One such development is a die separator. This ingenious device opens and closes molds almost instantly. The machine has a flat bottom bay with two platens. One platen is movable and the other is stationary, just as in a production press.

Here's the difference, there is no manual clamping of a mold. The platens have powerful electromagnets embedded in them. The mold is dropped into the bay, the platens are closed and the magnets are turned on. When the platen is reversed, the mold is opened instantly. The platens and the level floor keep the leader pins and bushings aligned, eliminating jammed molds.

Opening and closing molds is so easy that Eric Gehrke of Worldwide Distributors, a Lester Prairie Minnesota custom molder says, "We clean all of our molds in a separator!"

(LISTING):
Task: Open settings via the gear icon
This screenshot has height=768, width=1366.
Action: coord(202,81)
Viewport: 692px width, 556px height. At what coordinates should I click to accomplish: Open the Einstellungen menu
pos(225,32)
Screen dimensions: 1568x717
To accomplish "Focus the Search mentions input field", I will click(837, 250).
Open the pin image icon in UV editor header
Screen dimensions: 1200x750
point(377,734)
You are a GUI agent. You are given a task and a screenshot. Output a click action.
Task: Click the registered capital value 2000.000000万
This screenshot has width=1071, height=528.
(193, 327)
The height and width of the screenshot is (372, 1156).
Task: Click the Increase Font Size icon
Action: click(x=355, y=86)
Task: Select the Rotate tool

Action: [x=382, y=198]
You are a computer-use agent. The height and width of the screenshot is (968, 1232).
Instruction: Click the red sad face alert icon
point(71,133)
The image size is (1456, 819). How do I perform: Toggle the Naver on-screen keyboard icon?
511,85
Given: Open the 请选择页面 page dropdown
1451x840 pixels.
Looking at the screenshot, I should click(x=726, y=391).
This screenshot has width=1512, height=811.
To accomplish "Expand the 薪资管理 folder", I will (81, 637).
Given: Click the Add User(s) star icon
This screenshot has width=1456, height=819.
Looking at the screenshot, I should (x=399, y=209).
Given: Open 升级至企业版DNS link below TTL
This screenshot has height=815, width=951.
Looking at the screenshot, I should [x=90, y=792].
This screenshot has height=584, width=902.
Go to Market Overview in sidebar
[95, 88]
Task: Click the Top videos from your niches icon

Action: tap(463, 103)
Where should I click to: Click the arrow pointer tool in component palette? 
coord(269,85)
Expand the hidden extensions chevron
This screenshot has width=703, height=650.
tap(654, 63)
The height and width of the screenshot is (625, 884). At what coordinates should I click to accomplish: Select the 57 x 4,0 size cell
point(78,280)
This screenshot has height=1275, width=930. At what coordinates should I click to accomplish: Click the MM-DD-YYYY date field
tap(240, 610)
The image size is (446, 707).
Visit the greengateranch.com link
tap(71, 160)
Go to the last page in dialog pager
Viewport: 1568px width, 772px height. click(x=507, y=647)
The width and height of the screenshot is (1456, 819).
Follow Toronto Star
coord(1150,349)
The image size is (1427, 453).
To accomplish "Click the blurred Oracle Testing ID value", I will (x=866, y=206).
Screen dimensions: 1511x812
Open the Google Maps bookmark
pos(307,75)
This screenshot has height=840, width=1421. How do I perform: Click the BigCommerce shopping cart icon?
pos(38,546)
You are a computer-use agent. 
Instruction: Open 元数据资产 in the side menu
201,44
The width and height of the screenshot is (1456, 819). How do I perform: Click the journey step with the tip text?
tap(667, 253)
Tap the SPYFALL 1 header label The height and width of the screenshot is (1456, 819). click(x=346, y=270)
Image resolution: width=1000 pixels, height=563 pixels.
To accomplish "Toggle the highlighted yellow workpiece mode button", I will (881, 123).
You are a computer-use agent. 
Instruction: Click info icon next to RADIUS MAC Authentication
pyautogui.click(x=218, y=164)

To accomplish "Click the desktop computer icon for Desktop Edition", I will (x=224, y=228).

(COMPLETE THE FOLLOWING):
**a)** Write out the part of the die separator passage above from "One such development" to "eliminating jammed molds.", copying it word for word.
**b)** Answer these questions using the die separator passage above, one answer per line:
(i) How many platens does the machine's bottom bay have?
(ii) What is embedded in the platens?
(iii) What keeps the leader pins and bushings aligned?
**c)** Continue the passage about the die separator, beginning right after its final sentence.

(ANSWERS TO THE EXERCISES):
**a)**
One such development is a die separator. This ingenious device opens and closes molds almost instantly. The machine has a flat bottom bay with two platens. One platen is movable and the other is stationary, just as in a production press.

Here's the difference, there is no manual clamping of a mold. The platens have powerful electromagnets embedded in them. The mold is dropped into the bay, the platens are closed and the magnets are turned on. When the platen is reversed, the mold is opened instantly. The platens and the level floor keep the leader pins and bushings aligned, eliminating jammed molds.

**b)**
(i) Two.
(ii) Powerful electromagnets.
(iii) The platens and the level floor.

**c)**
A separator opens and closes molds in remarkably quick time. However, this device doesn't stop there. The mold half that is left on the front, stationary platen is now ready for tipping. By simply pulling a lever, the machine's hydraulics quickly tip this half of the mold into a horizontal position. Reversing this procedure tips down and ultimately closes the mold. If the mold being worked on was a three-part mold, the crane would have remained attached to the floating section and removed after the mold had been opened to full daylight. External rails would have been removed before opening and internal rails would be pulled until they cleared the floating section. Finishing out the handiness of the die separator is the core pull feature, which allows the machine's hydraulics to be used to work cores on a mold while it is in the die separator.

"I love our mold separator," says Ray Thompson of Intralox, a producer of proprietary conveyor belts in Harahan, LA, "not only does this eliminate manual labor and make our toolroom a much better place to work, but we've caught up on our PMs."